Heather didn’t hesitate to remove her top and stand topless in front of Phil, myself, Carl, the ladies with me, and the rest of the staff. I grinned as I lifted Heather’s skirt just enough and whispered, “give me your panties, Heather. They’re mine now.” She laughed and showed me that she had none.

“Remember? You’ve instructed all women to send you our underwear with our phone numbers to you. I obeyed you, so now I’m commando, sir. What do you want me to do now? I’m putty in your hands and you know it,” the Senate Majority Leader confessed to me now.

“Walk over to Phil and lean over so that your tits wave directly in his face. Phil, reach out and caress Heather’s bosom. That’s good! Stroke her tits some more. That’s good ... very good! Now, Heather, hike up your skirt and bend over that desk. That’s good. Carl, reach your fingers into Heather’s twat and feel if she has any juices flowing yet,” I commanded my brother-in-law, Carl, who was more than eager to do just that.

Heather began moaning, but I was far from done. I spread her cheeks a bit to inspect her butt-crack and I was pleased to see that she kept herself squeaky clean back there. I then gestured to Carl, as I had work for him to do. I wasn’t done with Phil, either, in fact.

“Heather, stand up just enough that Phil can fuck you from below.

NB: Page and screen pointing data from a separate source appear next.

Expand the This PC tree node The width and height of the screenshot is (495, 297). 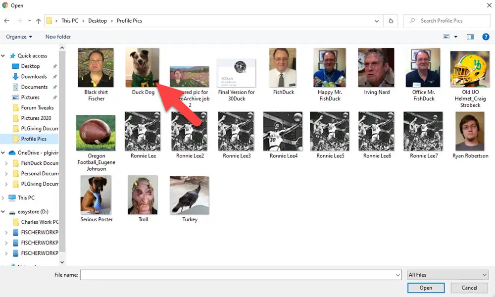coord(4,198)
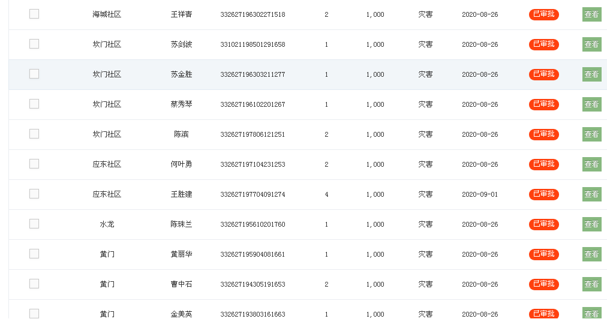Image resolution: width=607 pixels, height=322 pixels.
Task: Click the name 王胜建 in the table
Action: 181,194
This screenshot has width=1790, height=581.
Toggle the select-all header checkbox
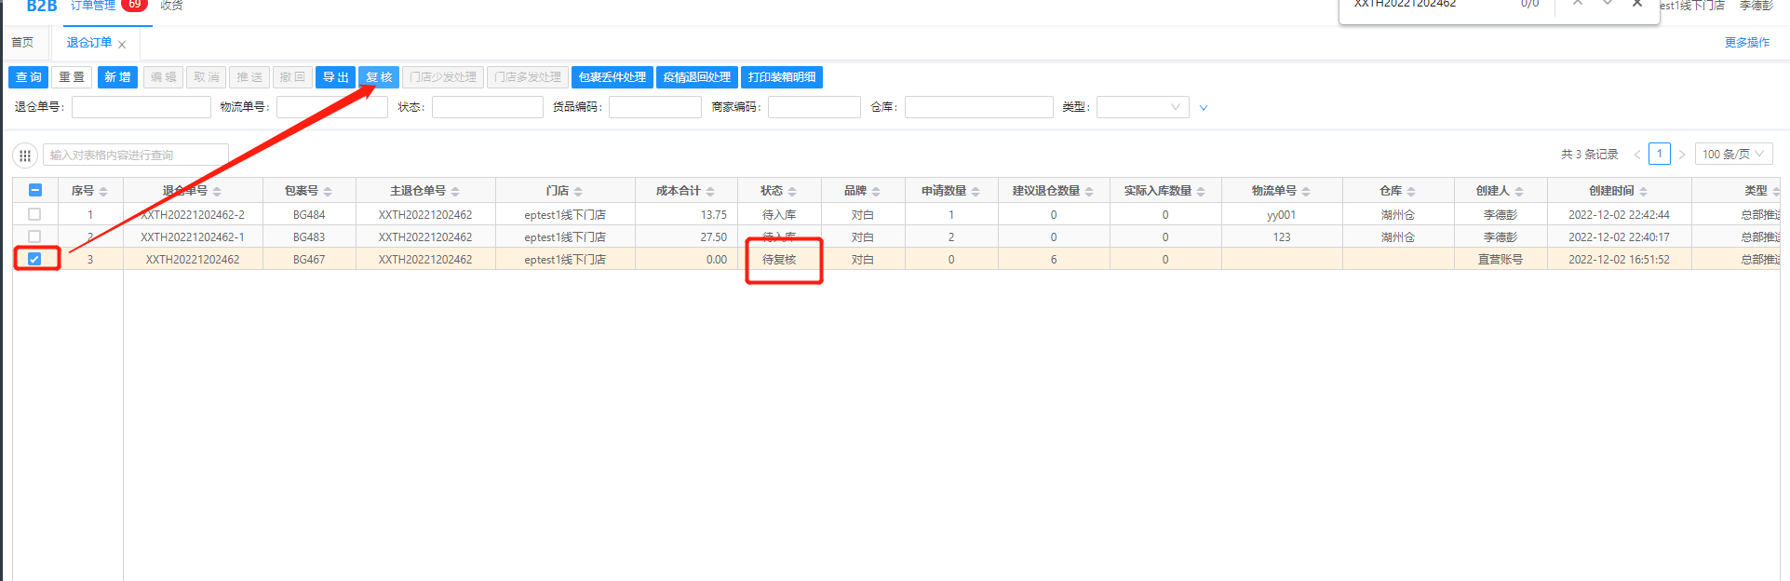(34, 190)

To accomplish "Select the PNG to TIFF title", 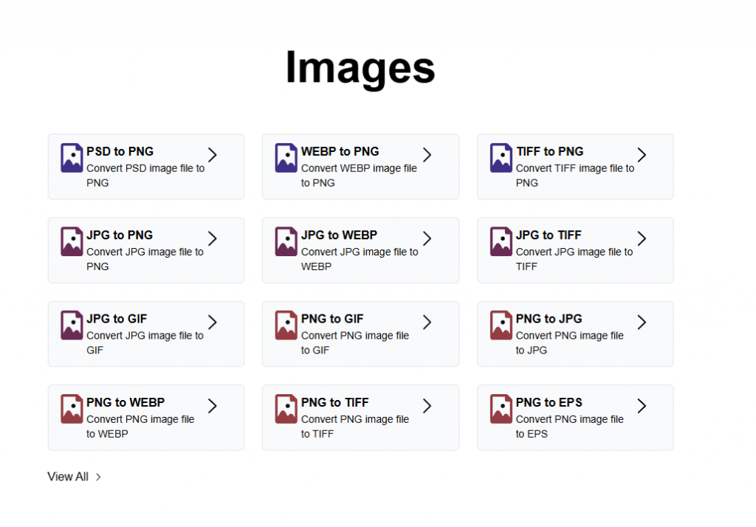I will point(334,402).
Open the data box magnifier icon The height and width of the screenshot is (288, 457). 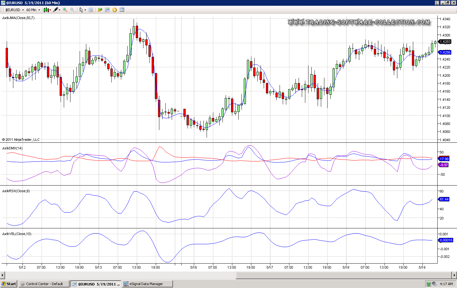pyautogui.click(x=91, y=10)
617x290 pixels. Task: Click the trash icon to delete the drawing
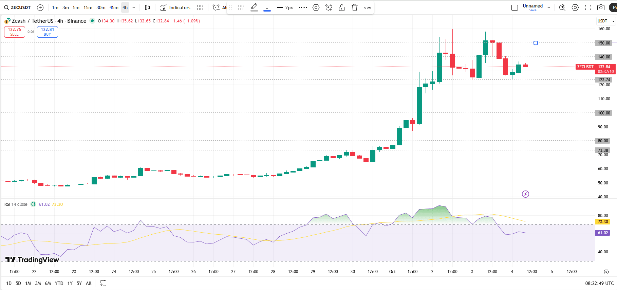[355, 7]
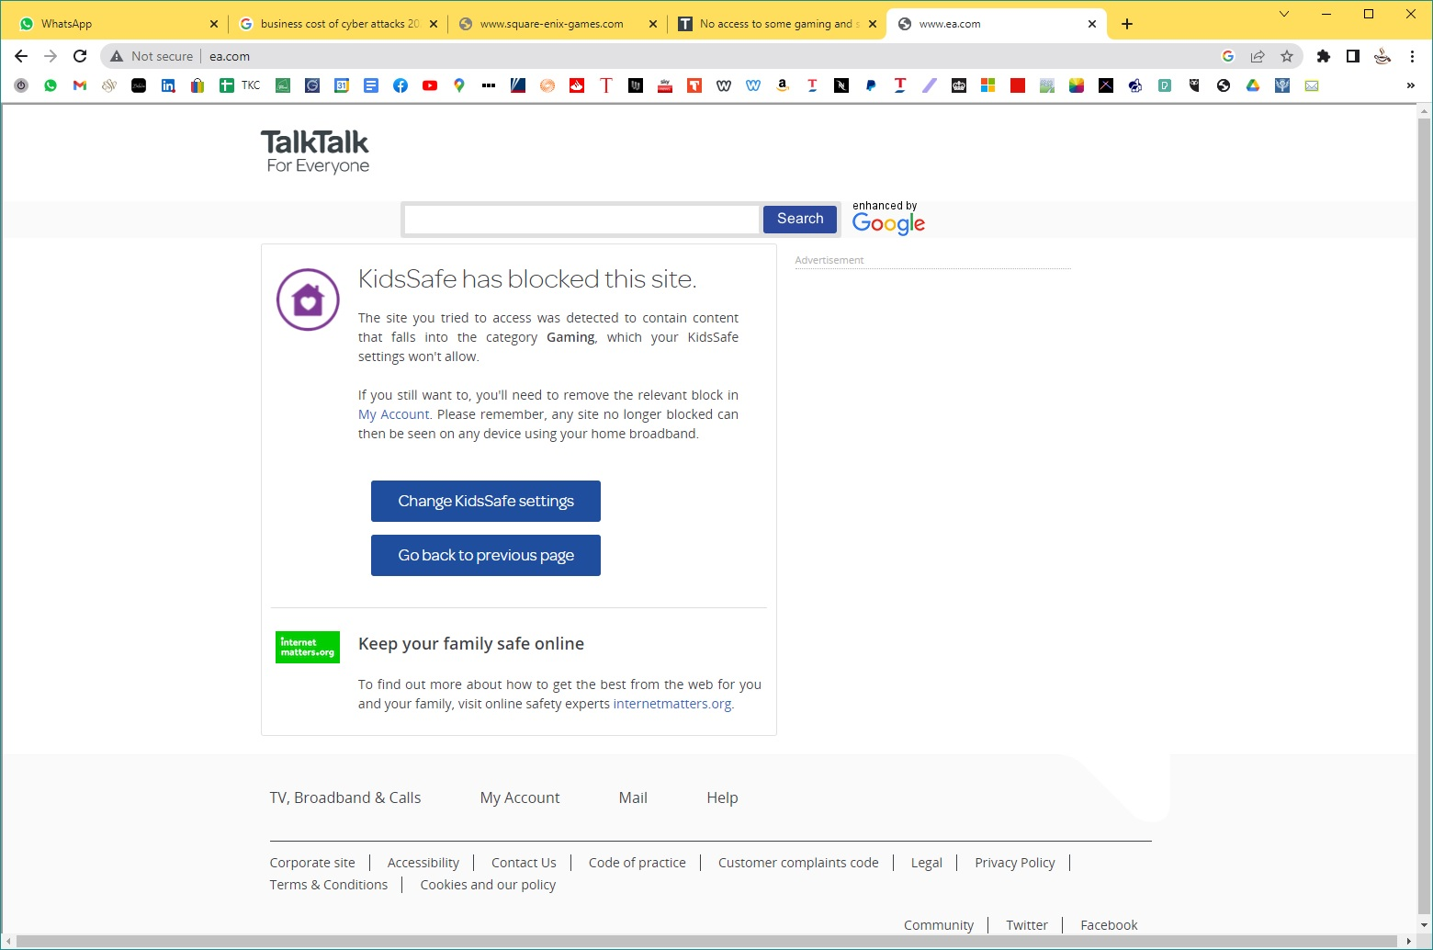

Carl, you and I are going to fuck Heather from behind, at least for now. We’ll take turns, going in and out of her in alternating strokes. All three of us men will have and hump her as we please. It’s going to be great! Heather, prepare to get your hungry twat well-used today!” I said as I slid into Heather’s fantastic snatch to fuck her hard from behind.

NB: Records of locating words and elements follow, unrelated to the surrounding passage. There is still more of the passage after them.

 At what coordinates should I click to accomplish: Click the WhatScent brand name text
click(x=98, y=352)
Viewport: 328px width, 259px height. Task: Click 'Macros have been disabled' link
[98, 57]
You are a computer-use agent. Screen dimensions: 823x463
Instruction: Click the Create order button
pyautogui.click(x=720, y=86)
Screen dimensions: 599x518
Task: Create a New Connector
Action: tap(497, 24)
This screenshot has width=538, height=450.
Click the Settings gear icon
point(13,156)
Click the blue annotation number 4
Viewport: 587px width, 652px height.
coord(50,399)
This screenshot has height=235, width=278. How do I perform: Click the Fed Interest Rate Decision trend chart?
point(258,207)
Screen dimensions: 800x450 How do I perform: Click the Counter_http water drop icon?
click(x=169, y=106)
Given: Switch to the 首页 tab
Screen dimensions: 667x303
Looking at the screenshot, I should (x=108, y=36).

“Oh, fuck, yes! I’m with a fucking prophet! I’m being fucked by THE Jack Saunders! Someone, please, record this! I want people to watch me do this and let it go viral! All of your followers will vote for me, right? All of them, for whatever office you want to put me in, sir!” Heather pleaded for me to basically claim her as one of my “pet” politicians, though that was already my intent.

“Yes, and what I want from you is no small potatoes, Heather. You’re going to be the next President of the United States. You, Heather, the first woman President, that’s right! With my support, it will happen! How does that sound to you?” I asked Heather as I humped her fiercely in her own office in front of her own staff.

“Me, eh? First female President? That sounds awesome! What did you have in mind for yourself?” Heather wondered as I pulled out and Carl slipped in front for a stroke or two, followed by Phil.

“I will endorse you and help you get into the White House, but you will make me your running mate, of course. Vice-President Saunders, another step into the Presidency. When you’ve had the requisite number of terms in office, I will be next and you’ll move Heaven and Earth to secure the nomination for me. By then, I’ll be a registered Democrat for sure and I’ll also be the required age of thirty-five or above, you see.